= Task =
In the article on a possible new ingredient for early life, which compound did the researchers use as a surrogate for G?

#### Selected text ####

In a spectacular discovery, Harvard scientists announced that they have stumbled upon a potential “new ingredient” for life — one that is not found in modern RNA and which could rewrite the story of how life appeared on Earth.
According to their finding, there may have been more than just one path for life to evolve in our planet’s distant past. One was the formation of RNA — the active messenger of DNA, that carries its instructions — from the four chemical compounds that are known today. But researchers have uncovered that another path might also have been possible by tweaking the recipe of RNA.
“Life needs three major pieces: protein, DNA, and RNA,” underlines a news release from Harvard University. Short for ribonucleic acid, RNA is a fundamental compound of all living cells.
“A complex but versatile molecule, RNA stores and transmits genetic information and helps synthesize proteins, making it a capable candidate for the backbone of the first cells.”
RNA molecules are made up of four basic chemical compounds known as nucleotides: adenine, guanine, cytosine, and uracil (or A, G, C, and U). For a long time, scientists have been trying to figure out which ingredients that existed on early Earth reacted to form these four chemical compounds. While previous research made important progress in finding precursors to C and U, the quest for the roots of A and G arrived at a standstill.
In an attempt to shine the light on the primordial ingredients that led to the creation of the building blocks of life, a research team led by Harvard graduate student Seohyun Chris Kim has tried to replicate A and G in the lab. The experiment didn’t pan out as they had hoped, leading to an array of “undesired side products.”
It was then that the researchers had the idea to replace G with a surrogate — inosine, or I. The team even managed to craft specific versions of A and I “from materials available on primeval Earth.”
The task at hand was to find out whether RNA molecules built following the new recipe were able to store and copy genetic information in order to successfully replicate.
“If it replicates too slowly, it falls apart before completing the process. If it makes too many errors, it cannot serve as a faithful tool for propagation and evolution,” explains the university.
Alas, the new versions of A and I proved unsuited for the job. However, the experiment revealed that the original form of inosine was much more efficient, enabling RNA to replicate fast and with few errors, reports Phys.org.
In a new study published today in the journal PNAS, the scientists advocate that “inosine could have served as a surrogate for guanosine in the early emergence of life.”
“Our study suggests that the earliest forms of life (with A, U, C, and I) may have arisen from a different set of nucleobases than those found in modern life (A, U, C, and G),” Kim said in a statement.
This revelation could have important implications not only in our understanding of what ignited the spark of life — the chemical and environmental conditions necessary for life to appear, also known as prebiotic precursors, as previously reported by the Inquisitr — but also in our search for life on other planets.
Any new development that brings us closer to uncovering the ingredients of life might help astronomers pinpoint the planets that host those ingredients, thereby finding new worlds where life could have a chance to be born and evolve.

#### Dataset excerpt ####

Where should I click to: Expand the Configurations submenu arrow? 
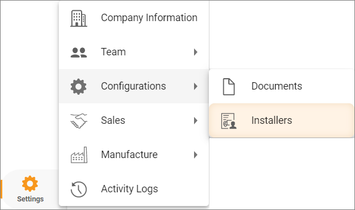pos(196,86)
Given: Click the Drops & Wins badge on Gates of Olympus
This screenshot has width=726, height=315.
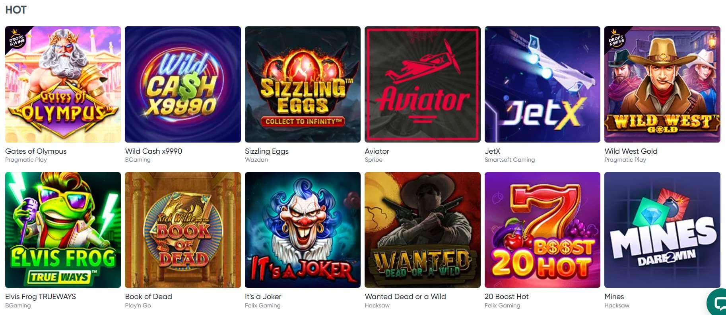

####

= Solution =
Inosine, or I.